Segment Start: Dataset extract

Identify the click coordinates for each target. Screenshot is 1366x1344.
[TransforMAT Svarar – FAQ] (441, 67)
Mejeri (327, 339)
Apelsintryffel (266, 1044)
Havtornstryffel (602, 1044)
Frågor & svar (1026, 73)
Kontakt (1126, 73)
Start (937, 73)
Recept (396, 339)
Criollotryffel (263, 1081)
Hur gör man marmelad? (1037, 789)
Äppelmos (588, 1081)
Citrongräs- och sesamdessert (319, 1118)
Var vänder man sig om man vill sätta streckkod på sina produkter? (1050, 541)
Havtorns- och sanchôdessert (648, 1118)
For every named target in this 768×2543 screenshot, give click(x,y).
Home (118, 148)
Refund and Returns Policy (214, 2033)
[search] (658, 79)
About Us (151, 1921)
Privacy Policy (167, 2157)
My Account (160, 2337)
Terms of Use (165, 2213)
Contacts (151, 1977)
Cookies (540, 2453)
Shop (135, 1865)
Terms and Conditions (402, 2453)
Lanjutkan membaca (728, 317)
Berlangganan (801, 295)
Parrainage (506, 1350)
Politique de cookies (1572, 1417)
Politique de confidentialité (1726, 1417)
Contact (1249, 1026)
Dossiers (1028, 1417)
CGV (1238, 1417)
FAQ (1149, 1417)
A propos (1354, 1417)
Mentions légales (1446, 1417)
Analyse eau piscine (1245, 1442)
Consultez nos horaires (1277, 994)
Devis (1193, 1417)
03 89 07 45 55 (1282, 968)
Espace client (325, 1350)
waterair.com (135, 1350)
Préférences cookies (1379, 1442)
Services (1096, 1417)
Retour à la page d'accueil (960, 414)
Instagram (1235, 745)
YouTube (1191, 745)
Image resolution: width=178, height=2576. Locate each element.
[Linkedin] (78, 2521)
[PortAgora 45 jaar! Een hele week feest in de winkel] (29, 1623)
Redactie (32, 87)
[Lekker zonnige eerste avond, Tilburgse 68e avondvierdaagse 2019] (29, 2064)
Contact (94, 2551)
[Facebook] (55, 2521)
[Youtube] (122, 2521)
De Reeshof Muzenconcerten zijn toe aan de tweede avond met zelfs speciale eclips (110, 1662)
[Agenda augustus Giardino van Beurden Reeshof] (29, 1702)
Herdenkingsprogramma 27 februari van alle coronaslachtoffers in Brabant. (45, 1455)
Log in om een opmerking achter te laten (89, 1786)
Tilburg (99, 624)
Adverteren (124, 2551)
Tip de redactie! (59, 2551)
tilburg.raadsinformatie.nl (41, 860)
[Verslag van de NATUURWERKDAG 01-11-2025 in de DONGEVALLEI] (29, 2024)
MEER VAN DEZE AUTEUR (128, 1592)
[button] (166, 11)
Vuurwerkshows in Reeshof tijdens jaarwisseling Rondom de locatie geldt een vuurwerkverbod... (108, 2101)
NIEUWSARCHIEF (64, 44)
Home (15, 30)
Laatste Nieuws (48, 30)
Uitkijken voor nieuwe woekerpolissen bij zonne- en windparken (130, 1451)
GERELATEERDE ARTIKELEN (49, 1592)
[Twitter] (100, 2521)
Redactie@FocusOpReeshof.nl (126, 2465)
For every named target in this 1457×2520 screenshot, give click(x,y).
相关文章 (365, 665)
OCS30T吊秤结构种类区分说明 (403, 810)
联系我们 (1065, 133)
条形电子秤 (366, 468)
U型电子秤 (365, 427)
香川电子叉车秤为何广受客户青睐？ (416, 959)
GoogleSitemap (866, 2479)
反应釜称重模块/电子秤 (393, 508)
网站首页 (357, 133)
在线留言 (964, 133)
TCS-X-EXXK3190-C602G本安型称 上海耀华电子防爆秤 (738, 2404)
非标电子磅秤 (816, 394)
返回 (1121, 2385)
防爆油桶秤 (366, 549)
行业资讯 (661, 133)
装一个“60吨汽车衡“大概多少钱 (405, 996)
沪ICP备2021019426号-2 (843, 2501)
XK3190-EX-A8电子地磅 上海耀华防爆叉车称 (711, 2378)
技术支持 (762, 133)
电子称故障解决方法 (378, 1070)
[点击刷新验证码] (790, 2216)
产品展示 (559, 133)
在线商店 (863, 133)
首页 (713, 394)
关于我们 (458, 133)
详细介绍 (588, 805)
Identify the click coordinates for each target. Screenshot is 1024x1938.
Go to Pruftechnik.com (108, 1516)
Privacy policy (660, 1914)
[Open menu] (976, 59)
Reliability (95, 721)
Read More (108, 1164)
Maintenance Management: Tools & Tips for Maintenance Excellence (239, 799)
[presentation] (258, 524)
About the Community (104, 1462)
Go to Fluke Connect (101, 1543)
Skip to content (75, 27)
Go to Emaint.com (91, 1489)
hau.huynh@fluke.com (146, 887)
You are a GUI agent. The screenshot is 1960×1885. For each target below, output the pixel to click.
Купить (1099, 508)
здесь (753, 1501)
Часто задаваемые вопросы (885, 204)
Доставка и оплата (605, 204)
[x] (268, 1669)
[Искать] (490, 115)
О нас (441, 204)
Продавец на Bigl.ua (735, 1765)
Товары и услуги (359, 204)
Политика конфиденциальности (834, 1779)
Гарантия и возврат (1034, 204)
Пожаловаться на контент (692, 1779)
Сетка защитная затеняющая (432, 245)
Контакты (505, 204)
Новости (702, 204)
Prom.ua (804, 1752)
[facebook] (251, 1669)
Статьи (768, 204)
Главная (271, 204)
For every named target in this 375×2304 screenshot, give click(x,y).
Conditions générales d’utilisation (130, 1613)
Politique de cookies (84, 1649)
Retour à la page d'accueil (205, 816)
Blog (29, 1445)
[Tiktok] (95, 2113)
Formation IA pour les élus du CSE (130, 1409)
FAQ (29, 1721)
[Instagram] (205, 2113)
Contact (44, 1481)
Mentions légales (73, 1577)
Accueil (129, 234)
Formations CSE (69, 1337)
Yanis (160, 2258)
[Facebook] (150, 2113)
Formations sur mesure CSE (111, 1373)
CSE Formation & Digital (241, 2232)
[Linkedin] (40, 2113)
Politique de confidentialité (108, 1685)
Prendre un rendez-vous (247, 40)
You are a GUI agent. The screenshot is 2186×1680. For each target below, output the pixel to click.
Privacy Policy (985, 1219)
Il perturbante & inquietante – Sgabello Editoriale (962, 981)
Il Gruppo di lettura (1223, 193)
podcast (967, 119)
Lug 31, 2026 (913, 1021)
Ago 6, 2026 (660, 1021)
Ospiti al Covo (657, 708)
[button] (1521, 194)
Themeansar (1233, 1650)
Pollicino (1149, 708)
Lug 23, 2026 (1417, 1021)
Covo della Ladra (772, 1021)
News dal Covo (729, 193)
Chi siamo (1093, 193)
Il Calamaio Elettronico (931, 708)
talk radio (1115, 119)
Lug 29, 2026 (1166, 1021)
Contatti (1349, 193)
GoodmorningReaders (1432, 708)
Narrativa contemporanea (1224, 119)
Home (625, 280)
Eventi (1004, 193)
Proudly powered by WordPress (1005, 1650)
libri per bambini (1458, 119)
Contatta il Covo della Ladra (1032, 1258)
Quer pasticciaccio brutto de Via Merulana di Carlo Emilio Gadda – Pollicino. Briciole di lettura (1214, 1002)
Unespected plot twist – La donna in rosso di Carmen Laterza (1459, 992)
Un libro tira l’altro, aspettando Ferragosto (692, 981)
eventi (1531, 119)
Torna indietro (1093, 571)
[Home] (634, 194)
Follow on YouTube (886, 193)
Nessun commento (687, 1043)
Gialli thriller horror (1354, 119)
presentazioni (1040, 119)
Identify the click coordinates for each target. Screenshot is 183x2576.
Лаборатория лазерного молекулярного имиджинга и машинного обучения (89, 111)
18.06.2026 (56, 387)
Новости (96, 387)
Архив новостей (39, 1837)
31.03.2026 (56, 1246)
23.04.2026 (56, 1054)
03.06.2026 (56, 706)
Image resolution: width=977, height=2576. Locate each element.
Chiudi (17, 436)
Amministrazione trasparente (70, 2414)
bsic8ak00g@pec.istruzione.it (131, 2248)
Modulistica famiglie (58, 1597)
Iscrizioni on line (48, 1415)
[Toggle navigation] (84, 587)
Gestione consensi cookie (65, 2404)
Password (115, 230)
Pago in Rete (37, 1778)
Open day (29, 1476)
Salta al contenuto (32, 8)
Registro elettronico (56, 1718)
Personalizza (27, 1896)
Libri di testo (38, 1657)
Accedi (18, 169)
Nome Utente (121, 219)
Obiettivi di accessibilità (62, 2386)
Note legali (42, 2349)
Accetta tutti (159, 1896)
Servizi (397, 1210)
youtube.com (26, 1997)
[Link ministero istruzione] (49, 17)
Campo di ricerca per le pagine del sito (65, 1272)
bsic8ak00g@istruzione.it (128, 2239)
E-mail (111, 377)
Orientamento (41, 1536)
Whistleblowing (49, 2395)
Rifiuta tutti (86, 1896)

Segment End: Dataset extract

Exercise directions:
Transcribe the records above from the line holding "Refund and Returns Policy (214, 2033)" down to the line holding "Dossiers (1028, 1417)", inclusive, without adding anything.

Reply:
Refund and Returns Policy (214, 2033)
[search] (658, 79)
About Us (151, 1921)
Privacy Policy (167, 2157)
My Account (160, 2337)
Terms of Use (165, 2213)
Contacts (151, 1977)
Cookies (540, 2453)
Shop (135, 1865)
Terms and Conditions (402, 2453)
Lanjutkan membaca (728, 317)
Berlangganan (801, 295)
Parrainage (506, 1350)
Politique de cookies (1572, 1417)
Politique de confidentialité (1726, 1417)
Contact (1249, 1026)
Dossiers (1028, 1417)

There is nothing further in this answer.